+++ Document segment +++

# IELTS General Test



## emma329 (May 21, 2012)

Has anyone taken this test? Husband is taking it this weekend. We were born and bred in England, so should we be ok? Bit worried about it really. Husband is a joiner and is a little pessimistic about it. Fingers crossed.


----------



## EVHB (Feb 11, 2008)

Did he use the free online tests, to get an idea about the format of the test? Because you can loose precious time when you don't get right 
Does he know how to write an essay (Introduction paragraph - Supporting paragraph 1 + 2 - Conclusion paragraph)
For speaking: use structure in your answers! And talking about something for 3-4 minutes in a coherent way isn't always easy. ;-)
Listening: read all the questions before the test starts! At least you will have an idea about where to look for. And don't panick if you loose track.


----------



## emma329 (May 21, 2012)

Yes we have the practices off the Internet but was just wondering how people thought about the test and if people got the scores they needed.Thank you for your response x


----------



## EVHB (Feb 11, 2008)

My husband took the test, and he's not a native speaker (but was working for an American company in a global function). He got the points he needed.


----------



## emma329 (May 21, 2012)

Ooh thanks.Well my husband is a joiner and is great when doing practicals but anything written he always found hard at school.He's jus gonna go there,try his best and see what score he gets.We don't need a high score anyway so I'm hoping he'll gay what he needs


----------



## EVHB (Feb 11, 2008)

+++

● **Goals**:
• a. Which paragraphs make up the essay structure that the IELTS thread recommends? List them all.
• b. In the IELTS thread, what is emma329's husband's job?
• c. Carry on the IELTS forum thread from the point where it stops.

+++ Data rows +++

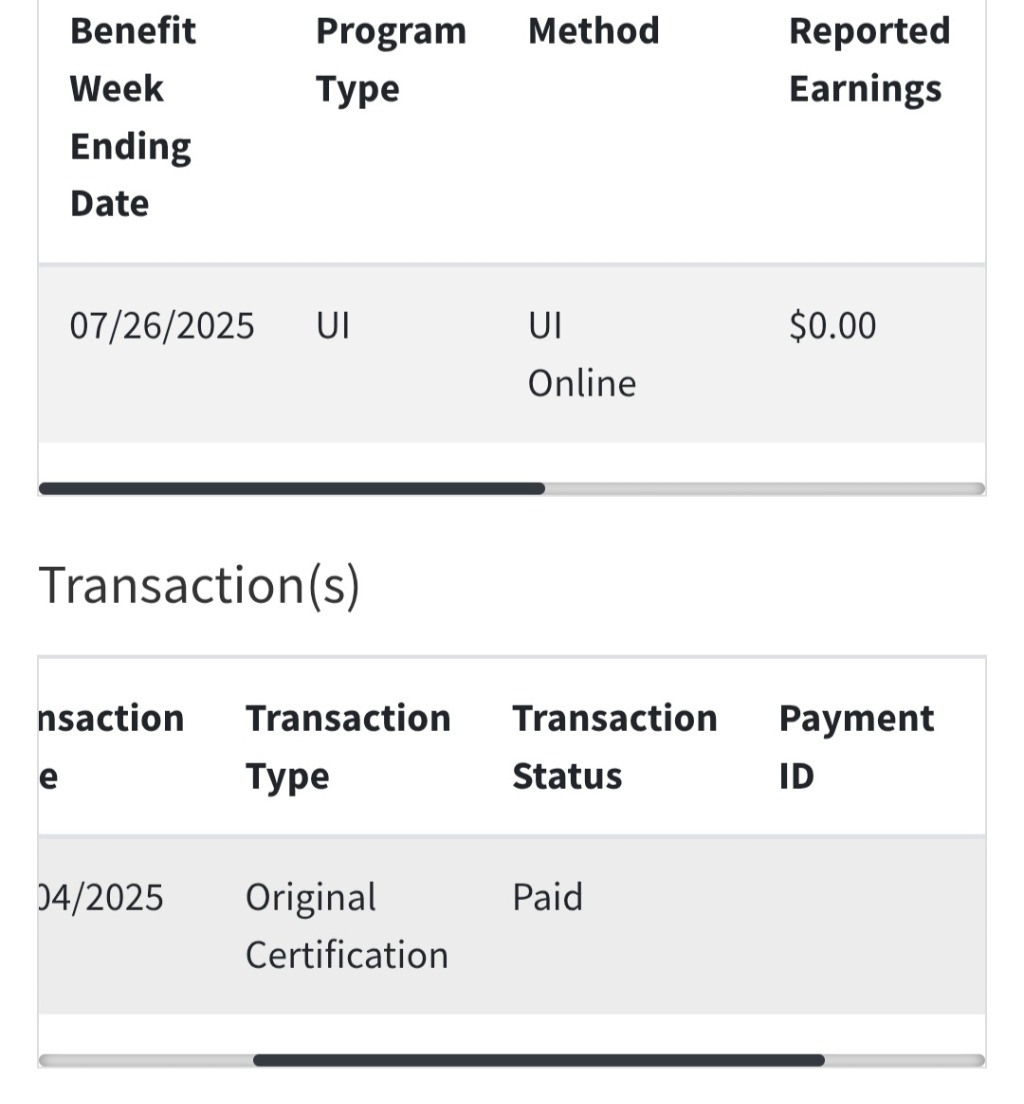Select the Paid transaction status cell
This screenshot has height=1104, width=1024.
pyautogui.click(x=547, y=897)
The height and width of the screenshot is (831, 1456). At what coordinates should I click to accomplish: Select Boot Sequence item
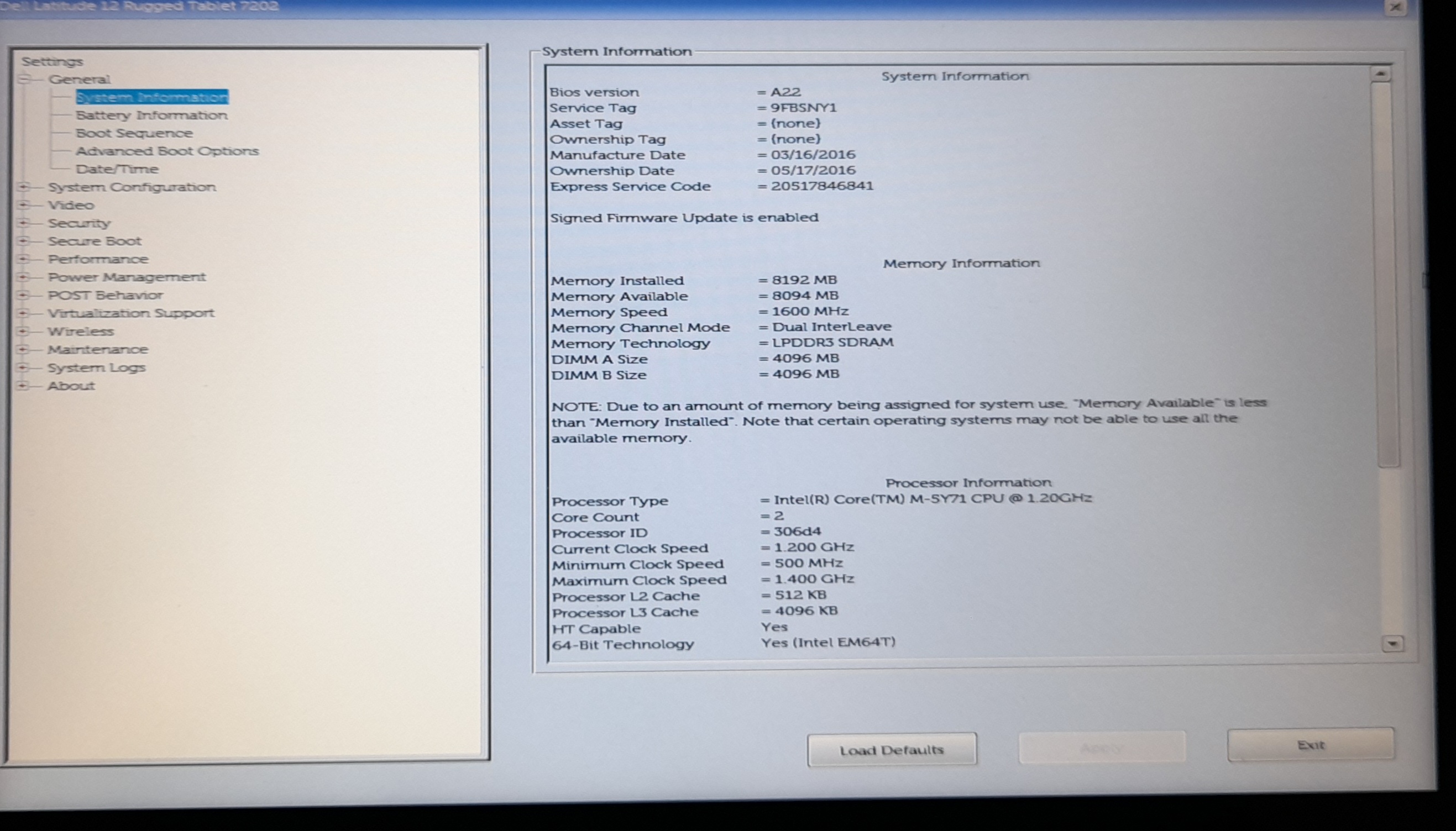pos(134,133)
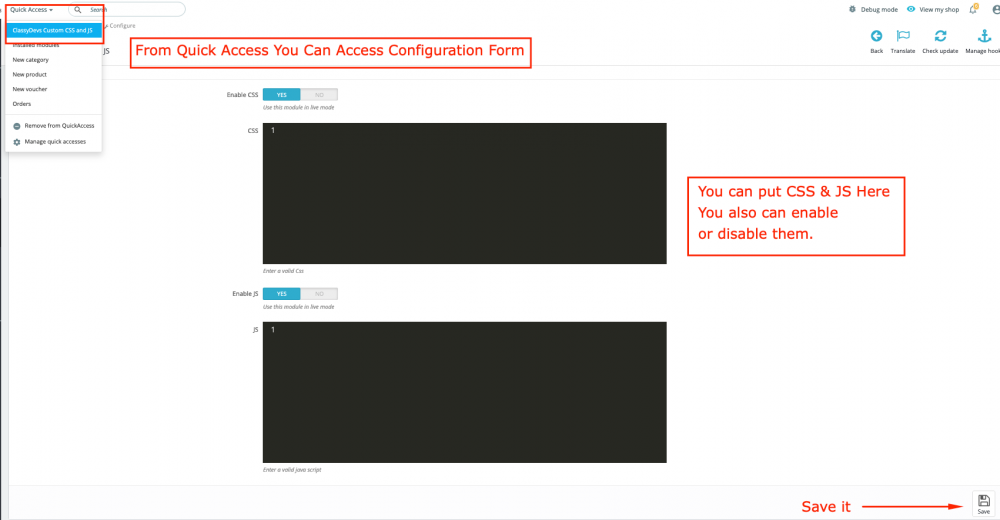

+++

● **Task-by-task outputs**:
• a. Introduction paragraph; Supporting paragraph 1; Supporting paragraph 2; Conclusion paragraph

• b. He is a joiner.

• c.
Hope he succeeds. Good luck!
You already have a job offer lined up?


----------



## emma329 (May 21, 2012)

Thanks.No job offer yet.I get the feeling try r only interested nearer the end of a completed process and we've only just started x


----------



## JimJams (Jan 11, 2010)

I took the test for Australian visa but it's the same test. I'm also a native English speaker and although the test itself is not difficult, it's down to preparation! If you know what to expect then you will be fine.

See my post here for more links and info. Most difficult part I found was structuring your answer and writing enough in in the time given for the written part of the test, but I managed to get an 8.5 overall with just a few days revision.

http://www.expatforum.com/expats/au...hould-i-concerned-about-ielts.html#post818833

Good luck.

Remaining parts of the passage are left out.